Inhibition of the EGFR with nanoparticles encapsulating antisense oligonucleotides of the EGFR enhances radiosensitivity in SCCVII cells

The aim of this study is to evaluate the effects of antisense epidermal growth factor receptor (EGFR) nanoparticles on cell survival and radiosensitivity in the head and neck squamous cell carcinoma cell line SCCVII. Experiments were performed using the murine head-and-neck tumor cell line, SCCVII. Nanoparticle encapsulated antisense EGFR oligonucleotides were combined with radiotherapy and the relative radiosensitivity of the cells was assessed in vitro by MTT and standard colony formation.

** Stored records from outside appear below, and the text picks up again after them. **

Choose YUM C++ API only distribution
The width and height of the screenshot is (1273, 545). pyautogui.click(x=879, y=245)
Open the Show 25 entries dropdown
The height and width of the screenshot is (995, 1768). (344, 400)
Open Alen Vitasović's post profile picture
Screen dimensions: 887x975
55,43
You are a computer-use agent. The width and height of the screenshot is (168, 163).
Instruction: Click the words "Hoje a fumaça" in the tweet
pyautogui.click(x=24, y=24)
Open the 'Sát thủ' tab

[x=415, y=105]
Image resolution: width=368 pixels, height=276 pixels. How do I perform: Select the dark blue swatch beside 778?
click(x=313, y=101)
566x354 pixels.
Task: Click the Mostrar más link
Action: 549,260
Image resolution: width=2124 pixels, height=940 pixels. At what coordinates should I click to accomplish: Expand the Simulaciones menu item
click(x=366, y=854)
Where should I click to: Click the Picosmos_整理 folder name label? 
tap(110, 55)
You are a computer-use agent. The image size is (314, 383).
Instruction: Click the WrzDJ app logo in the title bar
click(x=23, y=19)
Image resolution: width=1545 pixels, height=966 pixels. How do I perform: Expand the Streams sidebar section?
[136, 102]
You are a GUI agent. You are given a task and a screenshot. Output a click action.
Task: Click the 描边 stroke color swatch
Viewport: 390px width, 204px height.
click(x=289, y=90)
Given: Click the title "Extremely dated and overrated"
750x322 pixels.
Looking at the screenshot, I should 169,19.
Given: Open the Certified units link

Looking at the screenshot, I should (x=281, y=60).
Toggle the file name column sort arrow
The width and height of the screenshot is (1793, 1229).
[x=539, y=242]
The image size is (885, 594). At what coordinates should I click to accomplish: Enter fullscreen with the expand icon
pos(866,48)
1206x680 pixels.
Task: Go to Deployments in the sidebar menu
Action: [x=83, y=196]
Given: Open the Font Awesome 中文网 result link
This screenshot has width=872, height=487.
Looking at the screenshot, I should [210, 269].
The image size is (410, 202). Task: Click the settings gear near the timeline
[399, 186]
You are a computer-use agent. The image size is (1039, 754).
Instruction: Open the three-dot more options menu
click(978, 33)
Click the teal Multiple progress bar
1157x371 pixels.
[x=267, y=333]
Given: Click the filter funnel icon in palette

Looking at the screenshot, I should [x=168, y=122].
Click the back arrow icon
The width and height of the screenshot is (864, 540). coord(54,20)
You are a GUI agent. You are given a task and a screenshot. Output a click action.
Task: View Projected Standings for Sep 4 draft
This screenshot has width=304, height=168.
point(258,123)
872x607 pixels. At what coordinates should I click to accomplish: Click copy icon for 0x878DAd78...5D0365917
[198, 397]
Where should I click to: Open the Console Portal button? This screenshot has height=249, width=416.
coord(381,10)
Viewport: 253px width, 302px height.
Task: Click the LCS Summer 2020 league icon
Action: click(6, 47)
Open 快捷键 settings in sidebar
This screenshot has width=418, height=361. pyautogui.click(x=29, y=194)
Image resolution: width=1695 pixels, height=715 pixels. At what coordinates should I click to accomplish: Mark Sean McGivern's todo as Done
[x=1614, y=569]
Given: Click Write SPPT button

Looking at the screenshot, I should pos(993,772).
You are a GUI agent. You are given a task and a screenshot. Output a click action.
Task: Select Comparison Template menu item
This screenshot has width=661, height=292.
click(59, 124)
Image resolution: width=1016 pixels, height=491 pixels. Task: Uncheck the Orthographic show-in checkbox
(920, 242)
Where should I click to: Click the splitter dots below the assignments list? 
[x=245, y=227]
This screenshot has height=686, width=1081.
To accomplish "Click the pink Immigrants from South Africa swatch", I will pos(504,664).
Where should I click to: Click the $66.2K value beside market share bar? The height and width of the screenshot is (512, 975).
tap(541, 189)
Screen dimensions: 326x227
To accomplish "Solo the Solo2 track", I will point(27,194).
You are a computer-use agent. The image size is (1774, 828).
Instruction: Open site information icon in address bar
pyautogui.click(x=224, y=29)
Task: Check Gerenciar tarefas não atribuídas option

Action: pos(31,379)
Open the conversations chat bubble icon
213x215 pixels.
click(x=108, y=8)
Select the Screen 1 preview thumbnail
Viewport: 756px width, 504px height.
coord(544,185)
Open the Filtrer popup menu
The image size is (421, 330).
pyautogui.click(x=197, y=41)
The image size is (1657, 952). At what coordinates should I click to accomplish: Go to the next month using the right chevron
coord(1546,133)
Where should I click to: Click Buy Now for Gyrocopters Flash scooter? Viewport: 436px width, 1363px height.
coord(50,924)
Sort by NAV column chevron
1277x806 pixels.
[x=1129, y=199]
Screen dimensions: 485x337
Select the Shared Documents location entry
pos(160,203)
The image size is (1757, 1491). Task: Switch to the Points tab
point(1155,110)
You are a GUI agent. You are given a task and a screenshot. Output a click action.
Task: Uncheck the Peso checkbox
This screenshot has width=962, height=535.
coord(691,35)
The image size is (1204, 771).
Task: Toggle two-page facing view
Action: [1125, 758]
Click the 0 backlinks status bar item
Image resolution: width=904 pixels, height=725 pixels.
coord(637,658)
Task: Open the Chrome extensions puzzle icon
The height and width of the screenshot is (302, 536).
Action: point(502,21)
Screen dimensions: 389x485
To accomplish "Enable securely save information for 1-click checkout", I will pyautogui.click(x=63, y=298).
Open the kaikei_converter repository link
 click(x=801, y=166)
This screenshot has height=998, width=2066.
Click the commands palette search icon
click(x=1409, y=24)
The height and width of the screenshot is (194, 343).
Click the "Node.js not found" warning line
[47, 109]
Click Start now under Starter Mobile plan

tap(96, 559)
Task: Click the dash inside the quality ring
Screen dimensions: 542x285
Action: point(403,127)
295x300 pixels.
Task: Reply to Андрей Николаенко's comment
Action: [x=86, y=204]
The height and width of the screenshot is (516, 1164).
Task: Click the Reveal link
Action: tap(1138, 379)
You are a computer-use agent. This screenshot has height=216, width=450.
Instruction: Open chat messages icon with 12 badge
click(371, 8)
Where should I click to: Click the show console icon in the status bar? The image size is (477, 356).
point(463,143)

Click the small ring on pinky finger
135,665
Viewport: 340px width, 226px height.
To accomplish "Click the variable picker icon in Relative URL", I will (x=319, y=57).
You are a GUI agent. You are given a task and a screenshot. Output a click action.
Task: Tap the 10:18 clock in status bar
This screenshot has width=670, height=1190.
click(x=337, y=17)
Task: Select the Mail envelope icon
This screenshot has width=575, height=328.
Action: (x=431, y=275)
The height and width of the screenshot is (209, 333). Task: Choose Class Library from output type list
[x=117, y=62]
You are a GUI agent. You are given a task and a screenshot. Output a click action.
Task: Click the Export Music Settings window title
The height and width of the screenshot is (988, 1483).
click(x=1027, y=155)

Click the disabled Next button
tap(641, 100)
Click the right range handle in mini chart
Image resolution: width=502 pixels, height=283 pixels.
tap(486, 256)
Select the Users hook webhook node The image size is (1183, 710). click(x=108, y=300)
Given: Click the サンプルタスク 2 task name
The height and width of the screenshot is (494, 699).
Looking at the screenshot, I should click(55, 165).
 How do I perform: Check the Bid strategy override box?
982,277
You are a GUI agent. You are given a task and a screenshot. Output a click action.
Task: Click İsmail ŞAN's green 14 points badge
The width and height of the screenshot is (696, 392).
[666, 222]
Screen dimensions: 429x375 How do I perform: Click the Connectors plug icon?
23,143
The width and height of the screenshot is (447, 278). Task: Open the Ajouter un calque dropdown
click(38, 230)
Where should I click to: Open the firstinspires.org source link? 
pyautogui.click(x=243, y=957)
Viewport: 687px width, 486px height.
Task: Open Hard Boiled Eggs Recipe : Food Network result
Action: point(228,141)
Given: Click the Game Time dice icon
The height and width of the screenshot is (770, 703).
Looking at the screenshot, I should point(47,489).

The proportion of apoptotic cells and cell cycle stages were analyzed by flow cytometry. C3H/He mice with SCCVII tumor heterografts were treated with antisense-EGFR-nanoparticles or RT alone, or with combinations of concomitant and sequential therapy. The relative radiosensitivity of the tumors was assessed in vivo by growth delay assays. The SCCVII cells were resistant to anti-EGFR nanoparticles or radiation therapy alone, but a synergic inhibition effect was observed when the therapies were combined. When the SCCVII cells were pre-treated with 2 μg of antisense-EGFR nanoparticles for 24 h and X-irradiated (4 Gy), flow cytometry analysis revealed cell cycle arrest in G₁ phase and an increased proportion of apoptotic cells. Our results show that antisense EGFR nanoparticles enhance radiosensitivity by inhibition of EGFR-mediated mechanisms of radioresistance. Collectively, these findings may have therapeutic implications because EGFR inhibition may improve the therapeutic efficacy of radiation even in the tumor cells that are resistant to anti-EGFR therapy.